Tyndall is seen in a photograph by Barraud. – Photo from Wikimedia Commons/Wellcome Images

Discovery of heat exchange in atmospheric gases    

Early in 1859, Tyndall started his research on how gases and aerosols were affected by thermal radiation. On May 26, he sent a message to the Royal Society describing his complicated “differential absorption spectroscopy” experiments and boldly stated, “With the exception of the celebrated memoir of M Pouillet on Solar Radiation through the atmosphere, nothing, as far as I am aware, has been published on the transmission of radiant heat through gaseous bodies. We know nothing of the effect even of heat radiated from terrestrial sources.”

Whilst his measurements and calculations are indisputable, I cannot but believe that the stimulus for his research was triggered by Newton Foote’s paper some three years earlier! Undoubtedly, he was the first scientist to measure in detail the capacities of the various gases in our atmosphere to absorb radiant heat in the form of infrared radiation and are, thus, infrared emitters. This was the first proof that greenhouse gases existed on our planet and led to photochemical pollution.

Beyond this discovery, in 1884, he invented an apparatus to measure the amount of carbon dioxide in samples of exhaled human breath. The very basics of Tyndall’s system are seen in today’s hospital operating theatres for monitoring patients under anaesthesia. In 1874, he invented a firefighter’s respirator, which filtered smoke and other noxious gases from the air.

Sadly, he died aged 73 from an overdose of chloral hydrate, which he regularly took to combat insomnia. He was one of the world’s leading physicists in Victorian times and is remembered on a weathered memorial stone in the alpine village of Belap, where he had a holiday chalet near to the Great Aletsch Glacier.

Clearly, both Newton Foote and Tyndall were proactive scientists and her findings must have stimulated him to enquire more and more accurately provide calculations of the effect of infrared heat upon the gases in our atmosphere. The very fact that Newton Foote, through a simple experiment, discovered that carbon dioxide held heat far longer than other gases surely is implicit in the reasons for climate heating.
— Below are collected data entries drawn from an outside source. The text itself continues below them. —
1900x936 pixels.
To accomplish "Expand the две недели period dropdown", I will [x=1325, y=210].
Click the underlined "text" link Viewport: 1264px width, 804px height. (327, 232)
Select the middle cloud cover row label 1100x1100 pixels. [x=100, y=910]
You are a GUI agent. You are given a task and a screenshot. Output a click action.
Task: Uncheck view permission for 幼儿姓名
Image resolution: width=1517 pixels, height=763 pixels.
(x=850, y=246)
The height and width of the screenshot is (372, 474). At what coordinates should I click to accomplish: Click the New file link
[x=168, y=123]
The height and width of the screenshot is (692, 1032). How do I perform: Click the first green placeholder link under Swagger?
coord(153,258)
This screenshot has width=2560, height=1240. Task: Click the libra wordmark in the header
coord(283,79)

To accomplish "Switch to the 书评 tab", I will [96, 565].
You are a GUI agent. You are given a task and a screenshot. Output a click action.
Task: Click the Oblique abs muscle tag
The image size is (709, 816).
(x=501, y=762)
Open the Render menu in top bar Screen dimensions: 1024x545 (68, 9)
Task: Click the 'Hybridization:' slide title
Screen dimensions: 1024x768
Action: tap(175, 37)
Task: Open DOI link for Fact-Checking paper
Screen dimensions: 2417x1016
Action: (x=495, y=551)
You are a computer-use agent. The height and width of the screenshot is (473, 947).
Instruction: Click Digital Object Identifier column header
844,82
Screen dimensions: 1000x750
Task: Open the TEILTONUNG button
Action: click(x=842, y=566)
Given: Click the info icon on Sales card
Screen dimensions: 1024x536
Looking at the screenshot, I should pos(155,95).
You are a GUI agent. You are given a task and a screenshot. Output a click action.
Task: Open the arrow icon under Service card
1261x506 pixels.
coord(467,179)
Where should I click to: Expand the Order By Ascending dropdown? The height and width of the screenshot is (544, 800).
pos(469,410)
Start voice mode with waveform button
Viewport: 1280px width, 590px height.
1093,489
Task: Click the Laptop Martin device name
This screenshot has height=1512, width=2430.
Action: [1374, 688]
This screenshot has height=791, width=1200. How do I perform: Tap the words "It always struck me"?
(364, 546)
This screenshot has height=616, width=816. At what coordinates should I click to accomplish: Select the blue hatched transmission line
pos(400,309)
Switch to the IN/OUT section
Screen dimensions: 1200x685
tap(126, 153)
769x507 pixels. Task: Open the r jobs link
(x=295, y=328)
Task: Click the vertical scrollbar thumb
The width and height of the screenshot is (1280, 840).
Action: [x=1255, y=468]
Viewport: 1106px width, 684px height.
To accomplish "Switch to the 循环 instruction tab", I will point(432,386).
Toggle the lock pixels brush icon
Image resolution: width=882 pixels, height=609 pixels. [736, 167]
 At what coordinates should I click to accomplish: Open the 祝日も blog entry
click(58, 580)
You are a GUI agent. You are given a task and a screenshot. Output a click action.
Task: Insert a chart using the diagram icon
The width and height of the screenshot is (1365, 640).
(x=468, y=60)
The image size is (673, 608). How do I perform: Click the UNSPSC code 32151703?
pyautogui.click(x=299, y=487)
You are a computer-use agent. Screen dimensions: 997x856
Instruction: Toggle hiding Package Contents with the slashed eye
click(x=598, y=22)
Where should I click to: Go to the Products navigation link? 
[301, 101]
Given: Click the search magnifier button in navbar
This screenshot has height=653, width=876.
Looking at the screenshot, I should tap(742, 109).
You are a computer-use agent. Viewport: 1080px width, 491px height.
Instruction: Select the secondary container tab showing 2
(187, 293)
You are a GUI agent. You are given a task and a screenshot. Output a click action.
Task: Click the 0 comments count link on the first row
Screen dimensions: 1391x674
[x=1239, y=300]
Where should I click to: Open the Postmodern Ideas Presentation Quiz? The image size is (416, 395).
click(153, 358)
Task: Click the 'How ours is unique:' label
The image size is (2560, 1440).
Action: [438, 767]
Tyndall, on the other hand was the first to demonstrate and quantify that visually transparent gases are infrared emitters.

The jury is out!

Newton Foote’s case was a victory for mid-19th century women scientists expressing their discoveries in a then male dominated scientific world. It is a great pity that even today our schools’ science and geography textbooks pay scant homage, if at all, to these two scientists’ discoveries.

Since the early 18th century Industrial Revolution, based upon coal burning, climate warming has progressively been with us and we are paying the price today for the ever-increasing amounts of carbon dioxide daily pumped into the air that we breathe. The absorption of heat by water vapour and carbon dioxide has turned our weather systems topsy-turvy and we can now expect further heat waves, flooding, drought, forest fires, hurricanes, typhoons, and landslides than ever before let alone rising sea levels.